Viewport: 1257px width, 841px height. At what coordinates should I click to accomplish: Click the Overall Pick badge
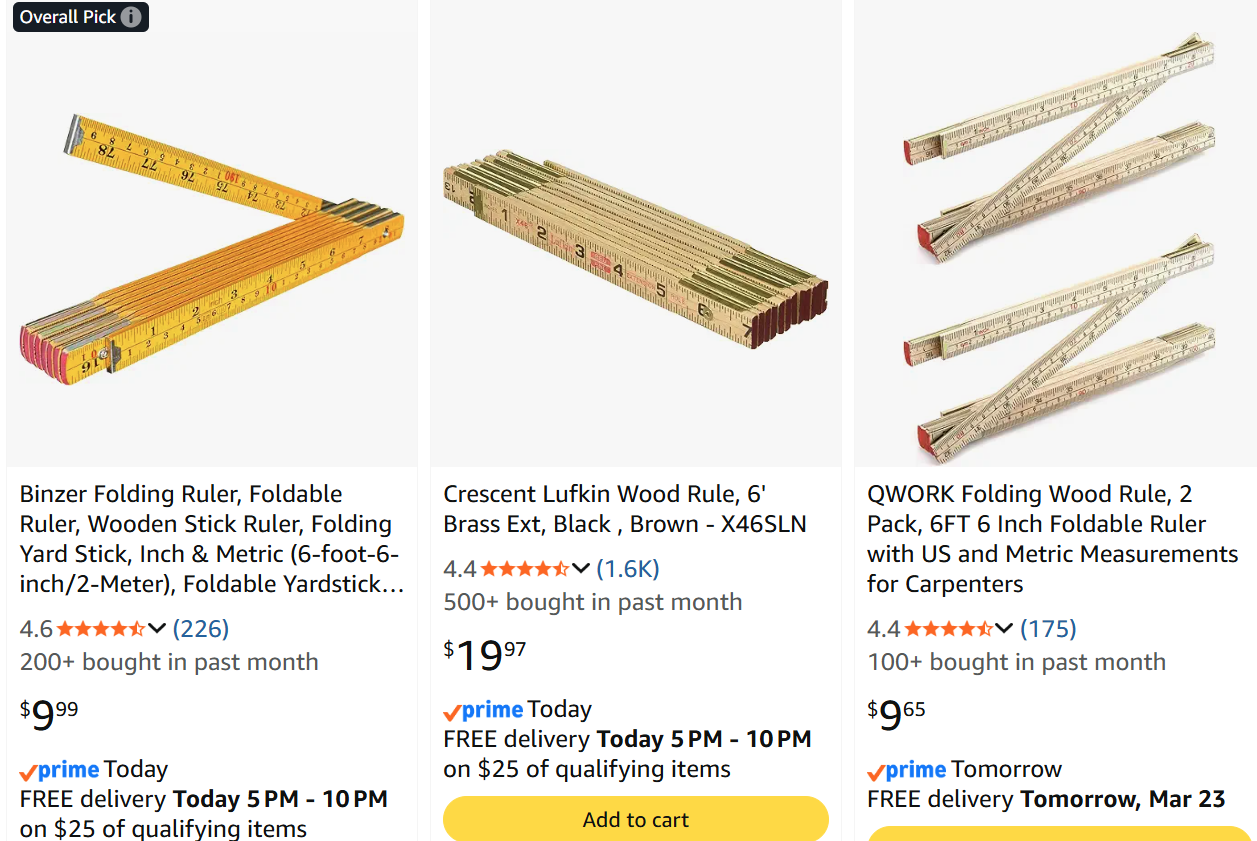[68, 17]
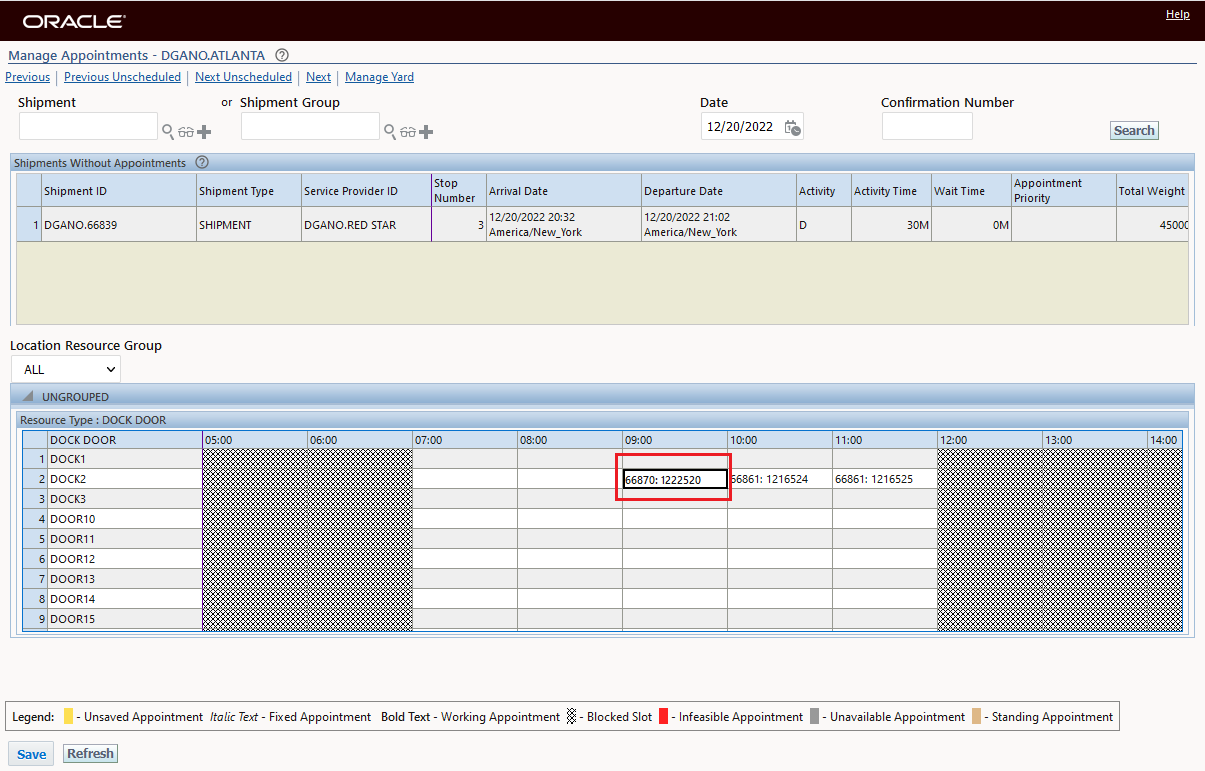Open the Location Resource Group ALL dropdown
This screenshot has height=771, width=1205.
65,368

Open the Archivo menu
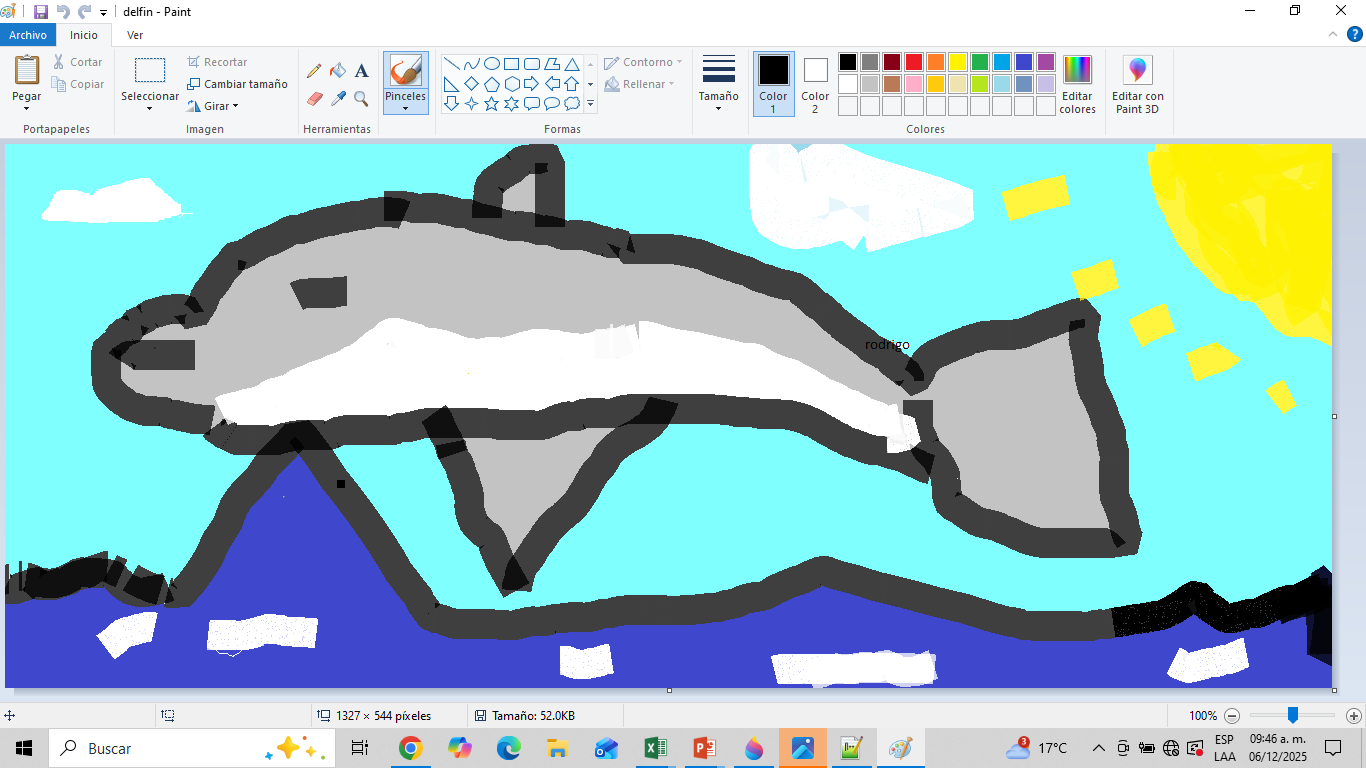(28, 35)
************
• _GIVEN PROBLEM_: Which lines of the records contain the string "height" with matching case? List each such line in full.

• _CORRECT RESPONSE_:
Viewport: 1257px width, 841px height. At what coordinates should I click to accomplish: Click the Overall Pick badge
This screenshot has height=771, width=1205.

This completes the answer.